Alle grünen Mitglieder waren aufgerufen, das Spitzenduo für die Bundestagswahl 2013 zu wählen. Wir zeigen Euch, wohin wir wie viele Urwahl-Unterlagen geschickt haben, wer gewonnen hat und wie die Einzelergebnisse ausgefallen sind.

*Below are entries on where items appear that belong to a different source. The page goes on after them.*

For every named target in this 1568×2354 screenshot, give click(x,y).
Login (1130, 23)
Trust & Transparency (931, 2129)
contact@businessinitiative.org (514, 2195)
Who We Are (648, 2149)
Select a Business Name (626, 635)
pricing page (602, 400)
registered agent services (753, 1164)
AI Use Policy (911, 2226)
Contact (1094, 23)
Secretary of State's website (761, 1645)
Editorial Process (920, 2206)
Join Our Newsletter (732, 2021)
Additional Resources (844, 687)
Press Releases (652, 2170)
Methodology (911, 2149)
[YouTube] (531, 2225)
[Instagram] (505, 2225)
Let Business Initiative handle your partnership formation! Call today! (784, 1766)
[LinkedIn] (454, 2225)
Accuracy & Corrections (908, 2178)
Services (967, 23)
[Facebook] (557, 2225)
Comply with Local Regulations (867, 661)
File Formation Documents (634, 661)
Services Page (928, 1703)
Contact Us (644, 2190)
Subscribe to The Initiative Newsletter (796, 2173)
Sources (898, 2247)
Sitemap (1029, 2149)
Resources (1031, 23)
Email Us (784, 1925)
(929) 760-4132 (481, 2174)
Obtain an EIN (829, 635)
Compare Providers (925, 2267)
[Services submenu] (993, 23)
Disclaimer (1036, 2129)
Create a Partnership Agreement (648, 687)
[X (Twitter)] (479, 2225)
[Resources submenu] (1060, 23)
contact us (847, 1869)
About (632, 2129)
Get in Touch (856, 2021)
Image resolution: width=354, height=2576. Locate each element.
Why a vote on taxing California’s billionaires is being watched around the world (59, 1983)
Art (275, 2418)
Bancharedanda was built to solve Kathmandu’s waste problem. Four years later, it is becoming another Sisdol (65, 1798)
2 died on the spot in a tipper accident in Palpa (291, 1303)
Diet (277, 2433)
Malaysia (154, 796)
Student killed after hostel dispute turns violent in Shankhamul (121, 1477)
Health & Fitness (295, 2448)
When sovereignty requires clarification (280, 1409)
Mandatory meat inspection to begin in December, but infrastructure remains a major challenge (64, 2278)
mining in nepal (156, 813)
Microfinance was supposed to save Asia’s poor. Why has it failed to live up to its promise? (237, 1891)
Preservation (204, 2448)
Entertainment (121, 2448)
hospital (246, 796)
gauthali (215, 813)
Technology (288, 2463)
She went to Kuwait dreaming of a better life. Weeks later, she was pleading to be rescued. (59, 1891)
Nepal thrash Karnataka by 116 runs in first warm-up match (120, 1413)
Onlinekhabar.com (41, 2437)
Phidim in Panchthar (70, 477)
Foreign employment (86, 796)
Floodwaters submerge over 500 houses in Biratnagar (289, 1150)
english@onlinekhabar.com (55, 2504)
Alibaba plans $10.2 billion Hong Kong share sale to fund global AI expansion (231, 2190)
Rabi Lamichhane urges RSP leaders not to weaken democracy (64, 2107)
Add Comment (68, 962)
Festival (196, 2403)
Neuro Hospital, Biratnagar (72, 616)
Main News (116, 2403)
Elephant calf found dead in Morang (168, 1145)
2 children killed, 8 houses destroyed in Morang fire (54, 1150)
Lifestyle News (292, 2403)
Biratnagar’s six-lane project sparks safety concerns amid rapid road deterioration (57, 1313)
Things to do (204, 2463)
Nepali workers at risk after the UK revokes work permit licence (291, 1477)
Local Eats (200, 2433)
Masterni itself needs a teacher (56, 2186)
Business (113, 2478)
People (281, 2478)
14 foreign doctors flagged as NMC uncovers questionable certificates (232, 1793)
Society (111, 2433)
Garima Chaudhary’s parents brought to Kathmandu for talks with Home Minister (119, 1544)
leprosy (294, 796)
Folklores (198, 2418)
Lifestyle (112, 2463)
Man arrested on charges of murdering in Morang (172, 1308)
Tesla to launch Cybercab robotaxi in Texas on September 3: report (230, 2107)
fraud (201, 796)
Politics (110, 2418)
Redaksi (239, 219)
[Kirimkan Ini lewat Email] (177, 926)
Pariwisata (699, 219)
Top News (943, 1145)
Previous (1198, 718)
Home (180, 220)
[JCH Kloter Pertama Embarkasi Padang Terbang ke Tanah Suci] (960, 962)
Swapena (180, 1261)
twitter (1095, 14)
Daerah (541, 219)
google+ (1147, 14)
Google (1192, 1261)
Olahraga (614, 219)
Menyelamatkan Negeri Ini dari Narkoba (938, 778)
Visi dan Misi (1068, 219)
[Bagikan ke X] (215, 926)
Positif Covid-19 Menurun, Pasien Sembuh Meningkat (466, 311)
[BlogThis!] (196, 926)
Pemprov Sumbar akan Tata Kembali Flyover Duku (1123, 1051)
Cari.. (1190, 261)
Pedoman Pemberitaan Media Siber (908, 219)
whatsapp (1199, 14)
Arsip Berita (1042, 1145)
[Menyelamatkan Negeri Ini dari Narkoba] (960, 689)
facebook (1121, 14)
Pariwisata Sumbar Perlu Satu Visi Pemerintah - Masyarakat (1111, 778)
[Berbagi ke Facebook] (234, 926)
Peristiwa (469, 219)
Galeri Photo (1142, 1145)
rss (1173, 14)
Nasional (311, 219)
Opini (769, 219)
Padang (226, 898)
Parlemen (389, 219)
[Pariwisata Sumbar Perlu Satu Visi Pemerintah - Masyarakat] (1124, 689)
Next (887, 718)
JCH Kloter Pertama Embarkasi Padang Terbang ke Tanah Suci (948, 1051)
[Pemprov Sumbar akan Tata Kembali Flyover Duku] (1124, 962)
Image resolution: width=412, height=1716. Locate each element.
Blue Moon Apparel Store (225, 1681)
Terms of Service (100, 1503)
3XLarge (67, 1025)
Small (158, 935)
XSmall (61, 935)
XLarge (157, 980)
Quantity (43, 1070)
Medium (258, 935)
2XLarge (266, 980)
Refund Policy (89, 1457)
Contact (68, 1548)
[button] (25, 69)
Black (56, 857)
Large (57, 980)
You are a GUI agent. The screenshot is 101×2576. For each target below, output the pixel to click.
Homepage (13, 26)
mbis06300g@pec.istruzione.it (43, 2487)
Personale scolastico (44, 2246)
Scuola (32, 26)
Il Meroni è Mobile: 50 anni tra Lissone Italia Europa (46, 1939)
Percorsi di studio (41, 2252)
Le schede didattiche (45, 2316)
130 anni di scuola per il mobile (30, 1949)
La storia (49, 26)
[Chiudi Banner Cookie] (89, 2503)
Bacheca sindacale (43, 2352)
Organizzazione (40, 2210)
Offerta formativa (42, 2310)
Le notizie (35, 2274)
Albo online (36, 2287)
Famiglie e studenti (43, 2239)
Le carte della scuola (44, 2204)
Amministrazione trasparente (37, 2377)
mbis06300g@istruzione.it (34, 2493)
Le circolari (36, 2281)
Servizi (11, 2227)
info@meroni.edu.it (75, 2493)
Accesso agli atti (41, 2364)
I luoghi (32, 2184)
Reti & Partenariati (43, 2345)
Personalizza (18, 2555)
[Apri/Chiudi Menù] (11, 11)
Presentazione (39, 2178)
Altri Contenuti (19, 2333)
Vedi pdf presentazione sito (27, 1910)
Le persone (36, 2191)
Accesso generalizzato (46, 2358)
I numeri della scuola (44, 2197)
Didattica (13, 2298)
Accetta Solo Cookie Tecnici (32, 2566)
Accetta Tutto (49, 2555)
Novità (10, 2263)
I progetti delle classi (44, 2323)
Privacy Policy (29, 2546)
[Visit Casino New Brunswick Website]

Deutschlandkarte mit länderspezifischen Angaben der EmpfängerInnen der Urwahl-Unterlagen., Foto: gruene.de (CC BY-NC 3.0)
Ab 8. Oktober wurden die Urwahl-Unterlagen die grünen Mitglieder verschickt. Foto: gruene.de (CC BY-NC 3.0)
Die Wählerinnen und Wähler konnten bei der Urwahl maximal zwei Stimmen vergeben. An zwei Frauen, an eine Frau und einen Mann oder auch nur an eine Person. Würden alle Wähler ihre zwei Stimmen verteilen, wäre die Summe die prozentualen Ergebnisse 200 Prozent. Deswegen ist es auch möglich, dass bei den weiblichen Kandidatinnen mehr als 100 Prozent der Stimmen anfallen. Die insgesamt an 200 Prozent fehlenden Stimmen ergeben sich aufgrund der Möglichkeit der Enthaltung, der "Nein"-Stimme oder weil nur eine Stimme von zwei Stimmen vergeben wurde.

   

Die Ergebnisse der Urwahl im Detail (PDF)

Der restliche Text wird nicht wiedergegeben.